Verification and fact-checking are themes Shel Holtz and I keep returning to on our For Immediate Release podcast. Almost every few episodes now, in one form or another, we find ourselves back at the same uncomfortable truth: AI is moving faster than our professional discipline is adapting to it.
Episode 491, published earlier this week, brought that home rather starkly.
We talked about how Deloitte submitted major government reports in two different countries – Canada and Australia – both containing AI-generated citations to research that never existed. Expensive, high-stakes advisory work, undermined by fabricated sources. At almost the same time, a CDC-linked study in the United States was found to include hallucinated references that actually contradicted the real scientists’ findings.
Different organisations. Different jurisdictions. But exactly the same failure.
And once again, it was tempting for some to frame this as a “technology problem”. It isn’t. This is a professional judgement problem.

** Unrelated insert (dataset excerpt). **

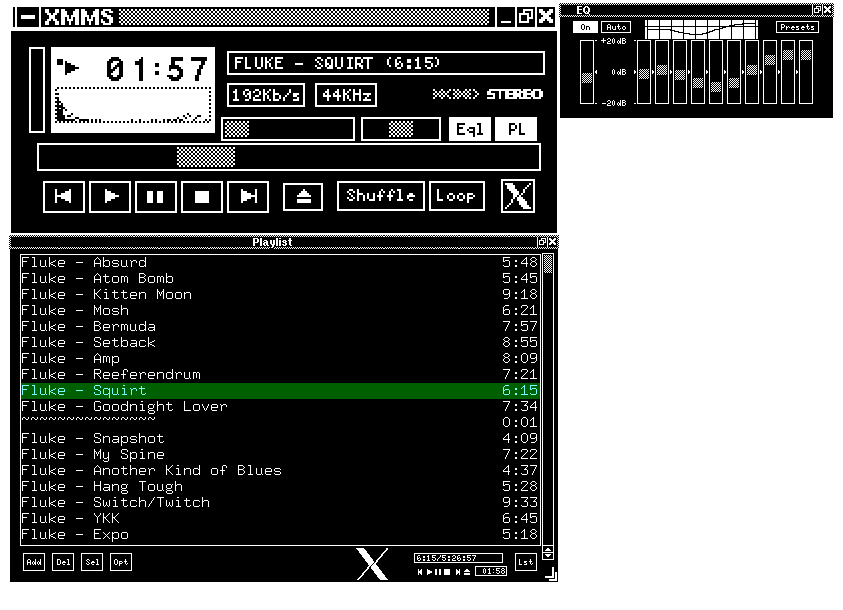The height and width of the screenshot is (610, 843).
Task: Stop playback with the stop icon
Action: 201,196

Generative AI does not “know” anything. It does not retrieve facts in the way a researcher does. It predicts what comes next in a sentence based on probability. That makes it extremely fluent – and sometimes extremely wrong. It can invent academic papers. It can attribute quotes to people who never said them. It can generate URLs that look authentic but go nowhere. And it does all of this with complete confidence.
When that output flows straight into reports, policy papers, press releases, or research summaries without being checked, the damage does not attach itself to the AI tool. It attaches itself to the people and organisations who put their name on it.
We often hear the phrase human in the loop offered as reassurance. In the cases we discussed, humans were very much in the loop. The problem is that they appear to have been in the loop as editors, not verifiers. They polished language. They reviewed structure. But they did not check whether the sources were real.
That distinction now matters more than ever.
Yes, that takes time. But so does repairing trust once it has been damaged. So does issuing corrections. So does facing public scrutiny when errors surface in high-profile work. As Shel put it in the podcast episode, the cost of proper verification is still far lower than the cost of getting it wrong.
This is why this topic keeps resurfacing in our recent podcast episodes. The incidents are becoming more frequent. The stakes are rising. And yet, in many organisations, verification is still treated as an optional extra rather than a core capability.
It should now be neither optional nor negotiable.
You can use AI.
You can benefit from AI.
But you cannot delegate truth to AI.
Being “human in the loop” only works if the human is a fact-checker, not just an editor.
That is no longer a best practice. It is the baseline.